■ Task description ■
The entries below contain a stretch that opens with the line containing "The height and" and closes with the line containing "Load more comments with plus circle"; set down that stretch exactly, both ends included, and nothing else.

■ Input material ■
*** Block opens ***

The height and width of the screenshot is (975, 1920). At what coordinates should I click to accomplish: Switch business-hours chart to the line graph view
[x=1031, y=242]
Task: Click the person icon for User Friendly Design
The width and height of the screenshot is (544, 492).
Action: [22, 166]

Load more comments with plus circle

*** Block closes ***
*** Block opens ***

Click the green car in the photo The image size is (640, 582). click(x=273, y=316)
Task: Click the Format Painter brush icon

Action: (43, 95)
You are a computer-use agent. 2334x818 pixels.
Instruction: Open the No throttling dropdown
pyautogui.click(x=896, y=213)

*** Block closes ***

■ Task answer ■
The height and width of the screenshot is (975, 1920). At what coordinates should I click to accomplish: Switch business-hours chart to the line graph view
[x=1031, y=242]
Task: Click the person icon for User Friendly Design
The width and height of the screenshot is (544, 492).
Action: [22, 166]

Load more comments with plus circle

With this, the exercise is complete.